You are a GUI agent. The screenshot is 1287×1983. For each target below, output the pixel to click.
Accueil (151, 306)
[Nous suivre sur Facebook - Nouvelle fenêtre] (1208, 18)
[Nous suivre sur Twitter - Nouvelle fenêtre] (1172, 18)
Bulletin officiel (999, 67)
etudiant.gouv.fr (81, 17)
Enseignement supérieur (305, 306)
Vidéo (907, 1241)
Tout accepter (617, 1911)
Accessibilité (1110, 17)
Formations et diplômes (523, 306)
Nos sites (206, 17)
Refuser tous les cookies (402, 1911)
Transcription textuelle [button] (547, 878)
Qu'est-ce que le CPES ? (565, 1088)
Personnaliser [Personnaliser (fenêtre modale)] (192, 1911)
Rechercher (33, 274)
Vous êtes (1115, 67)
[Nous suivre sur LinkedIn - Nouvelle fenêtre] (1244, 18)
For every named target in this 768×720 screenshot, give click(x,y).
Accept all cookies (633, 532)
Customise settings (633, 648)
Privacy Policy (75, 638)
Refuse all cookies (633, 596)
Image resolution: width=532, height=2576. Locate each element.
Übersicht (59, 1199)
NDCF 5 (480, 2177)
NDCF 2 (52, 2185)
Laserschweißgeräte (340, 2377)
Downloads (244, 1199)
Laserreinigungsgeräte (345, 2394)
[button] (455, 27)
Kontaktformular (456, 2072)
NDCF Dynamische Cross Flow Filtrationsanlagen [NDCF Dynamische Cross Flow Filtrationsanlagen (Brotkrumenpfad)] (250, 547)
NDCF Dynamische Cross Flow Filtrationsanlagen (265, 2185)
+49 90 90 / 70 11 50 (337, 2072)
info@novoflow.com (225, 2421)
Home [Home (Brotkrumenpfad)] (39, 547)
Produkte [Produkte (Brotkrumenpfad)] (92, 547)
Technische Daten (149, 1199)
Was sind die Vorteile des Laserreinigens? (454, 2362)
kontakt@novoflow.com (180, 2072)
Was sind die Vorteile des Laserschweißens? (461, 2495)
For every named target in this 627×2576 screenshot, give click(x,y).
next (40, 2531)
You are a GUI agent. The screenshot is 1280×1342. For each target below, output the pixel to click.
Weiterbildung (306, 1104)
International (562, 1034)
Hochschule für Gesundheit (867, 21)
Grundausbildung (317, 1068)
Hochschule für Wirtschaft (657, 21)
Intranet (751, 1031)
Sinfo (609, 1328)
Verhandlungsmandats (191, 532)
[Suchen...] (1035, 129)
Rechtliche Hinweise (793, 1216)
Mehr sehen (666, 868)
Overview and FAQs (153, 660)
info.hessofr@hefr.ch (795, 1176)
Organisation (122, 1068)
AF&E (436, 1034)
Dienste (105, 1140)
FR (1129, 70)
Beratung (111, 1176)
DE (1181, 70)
===============
**Task instructions:**
Can you copy every row above, character for character, leaving nothing out and changing nothing?

**Finished task:**
You are a GUI agent. The screenshot is 1287×1983. For each target below, output the pixel to click.
Accueil (151, 306)
[Nous suivre sur Facebook - Nouvelle fenêtre] (1208, 18)
[Nous suivre sur Twitter - Nouvelle fenêtre] (1172, 18)
Bulletin officiel (999, 67)
etudiant.gouv.fr (81, 17)
Enseignement supérieur (305, 306)
Vidéo (907, 1241)
Tout accepter (617, 1911)
Accessibilité (1110, 17)
Formations et diplômes (523, 306)
Nos sites (206, 17)
Refuser tous les cookies (402, 1911)
Transcription textuelle [button] (547, 878)
Qu'est-ce que le CPES ? (565, 1088)
Personnaliser [Personnaliser (fenêtre modale)] (192, 1911)
Rechercher (33, 274)
Vous êtes (1115, 67)
[Nous suivre sur LinkedIn - Nouvelle fenêtre] (1244, 18)
For every named target in this 768×720 screenshot, give click(x,y).
Accept all cookies (633, 532)
Customise settings (633, 648)
Privacy Policy (75, 638)
Refuse all cookies (633, 596)
Image resolution: width=532, height=2576. Locate each element.
Übersicht (59, 1199)
NDCF 5 (480, 2177)
NDCF 2 (52, 2185)
Laserschweißgeräte (340, 2377)
Downloads (244, 1199)
Laserreinigungsgeräte (345, 2394)
[button] (455, 27)
Kontaktformular (456, 2072)
NDCF Dynamische Cross Flow Filtrationsanlagen [NDCF Dynamische Cross Flow Filtrationsanlagen (Brotkrumenpfad)] (250, 547)
NDCF Dynamische Cross Flow Filtrationsanlagen (265, 2185)
+49 90 90 / 70 11 50 (337, 2072)
info@novoflow.com (225, 2421)
Home [Home (Brotkrumenpfad)] (39, 547)
Produkte [Produkte (Brotkrumenpfad)] (92, 547)
Technische Daten (149, 1199)
Was sind die Vorteile des Laserreinigens? (454, 2362)
kontakt@novoflow.com (180, 2072)
Was sind die Vorteile des Laserschweißens? (461, 2495)
For every named target in this 627×2576 screenshot, give click(x,y).
next (40, 2531)
You are a GUI agent. The screenshot is 1280×1342. For each target below, output the pixel to click.
Weiterbildung (306, 1104)
International (562, 1034)
Hochschule für Gesundheit (867, 21)
Grundausbildung (317, 1068)
Hochschule für Wirtschaft (657, 21)
Intranet (751, 1031)
Sinfo (609, 1328)
Verhandlungsmandats (191, 532)
[Suchen...] (1035, 129)
Rechtliche Hinweise (793, 1216)
Mehr sehen (666, 868)
Overview and FAQs (153, 660)
info.hessofr@hefr.ch (795, 1176)
Organisation (122, 1068)
AF&E (436, 1034)
Dienste (105, 1140)
FR (1129, 70)
Beratung (111, 1176)
DE (1181, 70)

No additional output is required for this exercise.